Volume in Cryptocurrency Trading
Volume is an important indicator used by traders to assess the liquidity, trend strength and potential trading opportunities in a particular cryptocurrency. Volume refers to the amount of trades that occur within a certain period of time, typically measured on an hourly or daily basis. In general, high volume indicates significant market interest in a given coin while low volume is indicative of low levels of activity and interest.
High trading volumes are generally seen as positive for any asset class due to the increased buying pressure which can lead to higher prices. Conversely, low volumes indicate lack of demand which may cause prices to drop. For this reason it’s important for traders to monitor cryptocurrency trading volumes when making decisions about their investments. When evaluating whether or not to enter into a trade, investors should look at both the current and historical trends in order get an idea of how much liquidity exists within that particular crypto asset or currency pair they are considering trading with.
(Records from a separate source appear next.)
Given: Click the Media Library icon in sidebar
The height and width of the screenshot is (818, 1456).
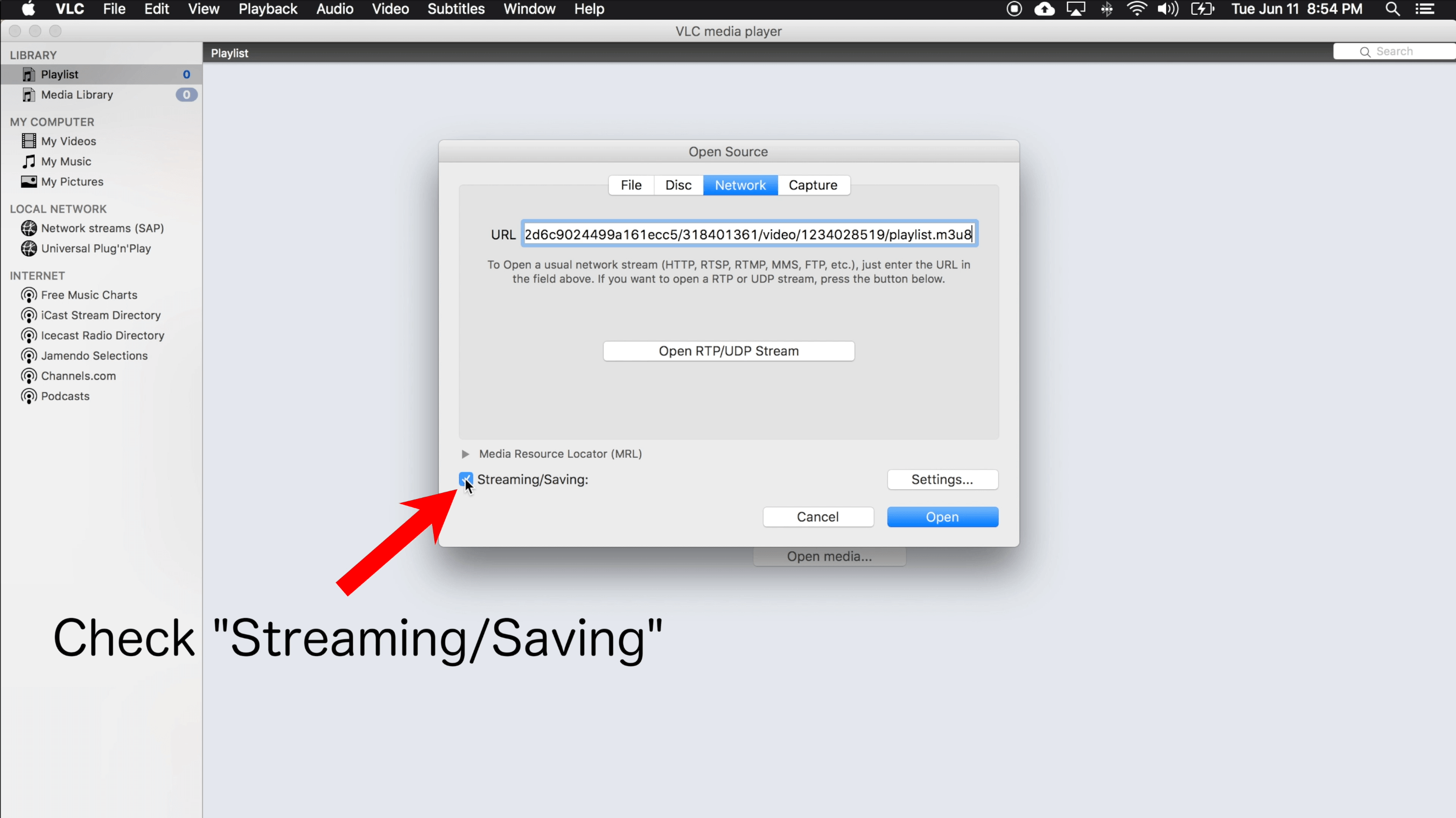Looking at the screenshot, I should pyautogui.click(x=29, y=93).
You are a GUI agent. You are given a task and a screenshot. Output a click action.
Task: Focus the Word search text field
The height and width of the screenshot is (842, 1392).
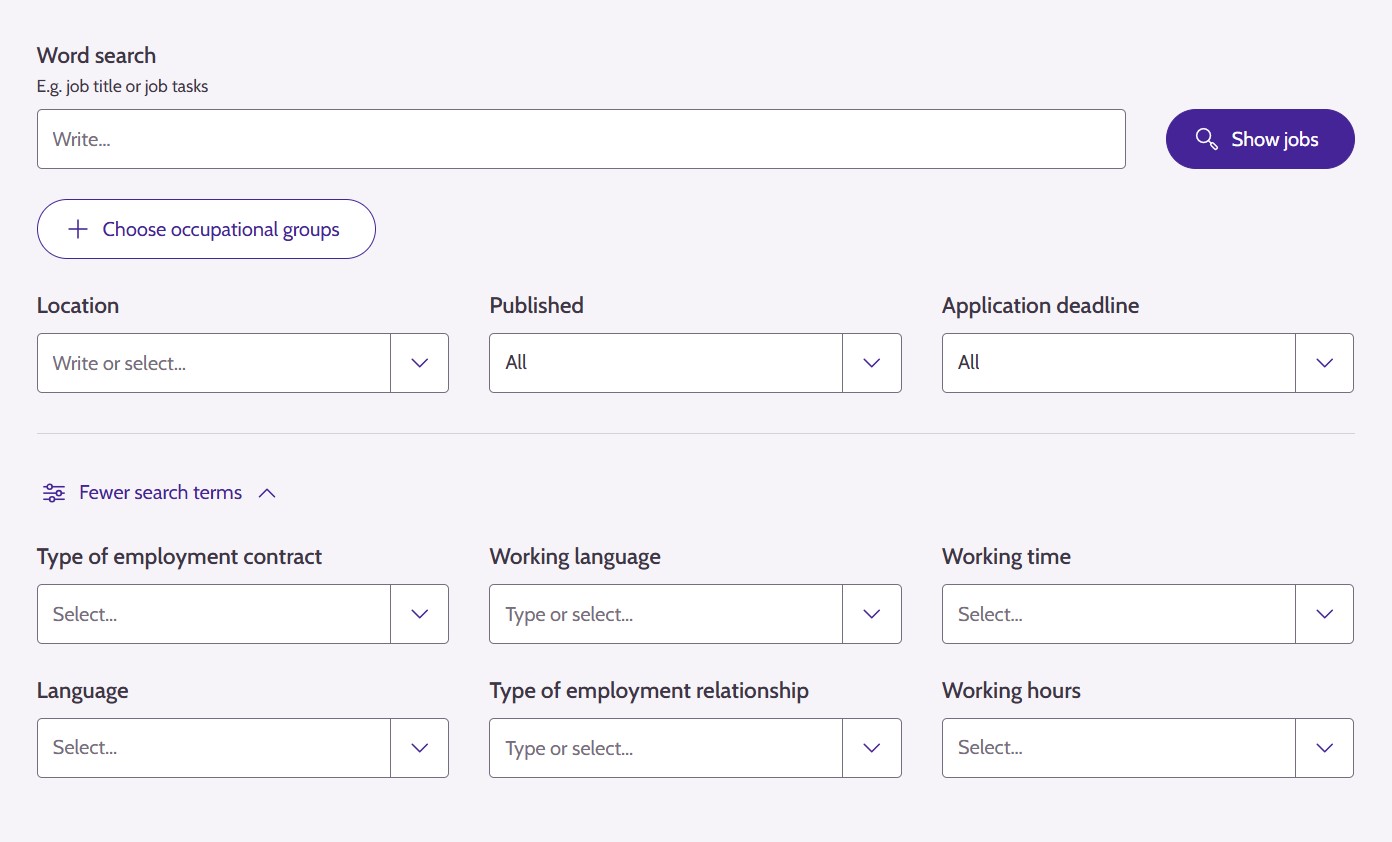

Additionally, rising volumes may also be suggestive of upcoming news events such as new partnerships being formed or product launches that could increase awareness and thus drive up demand for coins traded on exchanges like Binance or Coinbase Pro (formerly GDAX). As such it’s wise for investors who want-in on these types of moves early on – before more mainstream exposure occurs –to keep track of volume changes over time so they can make informed decisions about when might be best time buy/sell specific cryptocurrencies ahead major price movements.